My alpaca education advanced a little bit more on Saturday, when I attended a workshop on fleece preparation. Taught by someone from the national fleece marketing body, it covered characteristics to try to breed for, how to keep the fleece in good condition while it's still on the animal and avoid contamination in the shearing shed, how to work with the shearer and separate the fleece roughly into its different parts as the animal is being shorn, how to pick up a fleece and throw it onto a skirting table (quite technical!), and finally how to "skirt" or separate the coarser parts from the better quality fleece and then pack and label the different parts correctly for transport. At the national fleece facility, they separate fleeces into 117 different categories and while they don't expect breeders to be that exact, they do expect that you'll have divided the fleece into three or four different qualities/potential uses before sending it. On one level it's very simple ("put the neck in a separate bag") but on another it'll take a lot of experience to be able to correctly identify the different kinds of hairs on a wide range of fleeces.

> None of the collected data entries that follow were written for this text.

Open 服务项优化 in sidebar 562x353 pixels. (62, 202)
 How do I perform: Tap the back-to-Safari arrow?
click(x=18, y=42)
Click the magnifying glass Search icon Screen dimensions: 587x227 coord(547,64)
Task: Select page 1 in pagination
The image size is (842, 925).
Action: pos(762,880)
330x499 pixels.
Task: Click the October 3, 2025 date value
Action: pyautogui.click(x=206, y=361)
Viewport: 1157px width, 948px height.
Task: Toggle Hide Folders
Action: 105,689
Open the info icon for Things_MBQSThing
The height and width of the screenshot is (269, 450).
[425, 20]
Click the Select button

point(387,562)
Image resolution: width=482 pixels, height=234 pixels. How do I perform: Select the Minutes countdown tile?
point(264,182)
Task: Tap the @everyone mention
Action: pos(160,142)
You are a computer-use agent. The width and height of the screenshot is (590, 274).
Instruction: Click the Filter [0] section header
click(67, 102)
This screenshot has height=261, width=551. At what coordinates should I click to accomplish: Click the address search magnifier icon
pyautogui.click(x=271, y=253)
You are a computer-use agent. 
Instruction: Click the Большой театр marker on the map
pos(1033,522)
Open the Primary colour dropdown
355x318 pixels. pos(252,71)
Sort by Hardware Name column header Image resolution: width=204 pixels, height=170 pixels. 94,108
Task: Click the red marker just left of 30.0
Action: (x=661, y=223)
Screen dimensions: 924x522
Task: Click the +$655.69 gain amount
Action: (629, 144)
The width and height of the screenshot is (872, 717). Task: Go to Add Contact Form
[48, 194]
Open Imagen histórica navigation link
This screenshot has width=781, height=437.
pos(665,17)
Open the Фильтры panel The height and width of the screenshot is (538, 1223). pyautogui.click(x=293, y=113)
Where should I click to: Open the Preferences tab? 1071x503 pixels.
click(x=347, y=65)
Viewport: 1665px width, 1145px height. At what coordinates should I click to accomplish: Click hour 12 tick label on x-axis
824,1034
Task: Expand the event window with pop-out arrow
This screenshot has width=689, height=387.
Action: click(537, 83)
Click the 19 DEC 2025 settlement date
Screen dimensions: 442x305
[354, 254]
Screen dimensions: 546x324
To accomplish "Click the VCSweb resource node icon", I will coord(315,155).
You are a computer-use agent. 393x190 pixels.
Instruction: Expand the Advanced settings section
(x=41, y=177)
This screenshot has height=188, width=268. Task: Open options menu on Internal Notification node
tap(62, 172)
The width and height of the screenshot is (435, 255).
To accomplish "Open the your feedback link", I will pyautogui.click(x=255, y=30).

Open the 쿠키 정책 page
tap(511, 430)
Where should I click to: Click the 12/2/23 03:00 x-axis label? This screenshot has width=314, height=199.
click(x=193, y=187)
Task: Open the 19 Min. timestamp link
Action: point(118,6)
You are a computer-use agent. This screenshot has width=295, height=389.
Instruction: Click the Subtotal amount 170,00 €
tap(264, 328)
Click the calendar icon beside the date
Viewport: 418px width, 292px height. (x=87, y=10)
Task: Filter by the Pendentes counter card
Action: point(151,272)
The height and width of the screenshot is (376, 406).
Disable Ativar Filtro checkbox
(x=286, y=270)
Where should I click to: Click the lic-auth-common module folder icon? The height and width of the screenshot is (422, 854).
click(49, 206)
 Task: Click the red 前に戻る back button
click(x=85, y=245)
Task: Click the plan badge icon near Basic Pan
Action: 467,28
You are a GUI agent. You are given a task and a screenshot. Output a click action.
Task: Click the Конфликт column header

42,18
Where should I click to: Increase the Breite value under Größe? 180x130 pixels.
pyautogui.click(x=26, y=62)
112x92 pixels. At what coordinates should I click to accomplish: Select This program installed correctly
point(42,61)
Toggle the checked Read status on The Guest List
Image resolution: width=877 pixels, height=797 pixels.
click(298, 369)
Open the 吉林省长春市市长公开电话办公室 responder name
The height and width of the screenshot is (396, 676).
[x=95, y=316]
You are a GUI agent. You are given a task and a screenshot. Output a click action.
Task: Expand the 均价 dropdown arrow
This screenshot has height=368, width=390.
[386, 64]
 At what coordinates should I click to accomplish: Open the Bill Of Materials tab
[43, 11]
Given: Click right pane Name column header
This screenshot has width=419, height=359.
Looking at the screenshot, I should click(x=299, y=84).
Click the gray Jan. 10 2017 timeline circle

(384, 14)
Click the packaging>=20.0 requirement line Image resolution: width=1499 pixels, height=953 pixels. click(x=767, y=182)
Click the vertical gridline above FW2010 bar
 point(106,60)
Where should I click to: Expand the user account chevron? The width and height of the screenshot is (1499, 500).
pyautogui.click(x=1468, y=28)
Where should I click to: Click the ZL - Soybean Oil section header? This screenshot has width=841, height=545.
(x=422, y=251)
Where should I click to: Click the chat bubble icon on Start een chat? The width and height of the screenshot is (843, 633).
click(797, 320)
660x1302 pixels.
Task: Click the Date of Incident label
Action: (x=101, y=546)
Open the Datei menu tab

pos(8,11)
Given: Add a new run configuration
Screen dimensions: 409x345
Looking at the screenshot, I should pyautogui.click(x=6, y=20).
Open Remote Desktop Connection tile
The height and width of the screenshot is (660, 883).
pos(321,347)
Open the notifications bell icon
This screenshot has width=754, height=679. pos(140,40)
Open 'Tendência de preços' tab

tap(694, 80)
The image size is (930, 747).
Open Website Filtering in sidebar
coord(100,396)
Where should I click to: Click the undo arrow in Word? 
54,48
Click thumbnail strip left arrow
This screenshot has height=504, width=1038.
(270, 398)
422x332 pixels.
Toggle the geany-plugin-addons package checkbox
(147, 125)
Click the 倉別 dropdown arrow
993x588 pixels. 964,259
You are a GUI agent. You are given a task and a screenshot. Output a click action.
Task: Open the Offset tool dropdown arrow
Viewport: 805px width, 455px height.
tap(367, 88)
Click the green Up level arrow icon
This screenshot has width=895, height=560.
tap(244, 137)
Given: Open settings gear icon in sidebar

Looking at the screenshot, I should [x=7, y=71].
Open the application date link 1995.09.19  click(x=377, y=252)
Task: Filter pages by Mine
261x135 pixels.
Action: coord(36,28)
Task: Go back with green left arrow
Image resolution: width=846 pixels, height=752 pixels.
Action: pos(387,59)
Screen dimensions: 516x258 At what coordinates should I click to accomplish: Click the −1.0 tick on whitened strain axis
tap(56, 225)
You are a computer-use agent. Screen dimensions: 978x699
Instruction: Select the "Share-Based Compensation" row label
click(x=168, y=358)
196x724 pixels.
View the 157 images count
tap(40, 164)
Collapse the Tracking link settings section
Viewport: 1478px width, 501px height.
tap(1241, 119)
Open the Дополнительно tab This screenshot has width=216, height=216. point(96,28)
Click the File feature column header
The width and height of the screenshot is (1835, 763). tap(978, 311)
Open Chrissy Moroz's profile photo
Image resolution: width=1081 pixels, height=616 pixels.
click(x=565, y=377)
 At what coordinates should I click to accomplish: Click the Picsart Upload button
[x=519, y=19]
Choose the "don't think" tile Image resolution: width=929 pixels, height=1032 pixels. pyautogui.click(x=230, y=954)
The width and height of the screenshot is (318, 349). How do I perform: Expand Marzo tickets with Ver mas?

The alpaca industry has highly amusing terminology (such as "unpacking" for giving birth, "machos" for males, "spit-off" for initial pregnancy testing) and I learned what may be the best one yet at the workshop: "veggie fault"! This is the term for fleece that has too much vegetable matter like sticks, burrs and chaff in it to have much commercial value. Unfortunately little Sherry, coming up to her first shearing in October, is currently pretty much completely covered in Veggie Fault. The younger, finer animals pick up far more debris than the older ones with slightly coarser fleece.

The Australian industry is still in its early stages and the speaker described the disappointment when the national body accumulated what they thought was a top-quality, super-fine bale of white fleece and sent it to a premier spinning company, with the aim of marketing it to the very top end of the fashion market. The spinner spun a tiny bit and sent it all back, saying it wasn't good enough to use their equipment on because it had the odd dark hair in amongst the white. Apparently that causes dyes to take unevenly and shows up as a slightly different texture in the fabric, but many "solid white" animals have some almost invisible dark hairs. The quality of Australian alpacas has improved amazingly in 15 years, but still has a long way to go! It's believed that the quality of fleece in the 1500s, before the Spanish decimated the original herds, was far superior to today's.



Because no post that mentions alpacas is complete without an animal picture,


Ran the City to Surf on Sunday in my slowest-ever time by almost two minutes, but felt a little better about it when I learned the winners were well down on previous times, too. It was the windiest and rainiest it's been in the five years I've done it. I hoped the weather would cause some of the walkers who feel the need to start in the middle of the runners to stay at home, but there were still plenty of them. These people should be, if not taken out and shot, at least taken out, mildly electrocuted and moved to the back. I'd tell them all exactly what I thought of their obstructiveness if there weren't so many of them and I wasn't busy running up a hill. You do as much zigging and zagging in the race as running forward.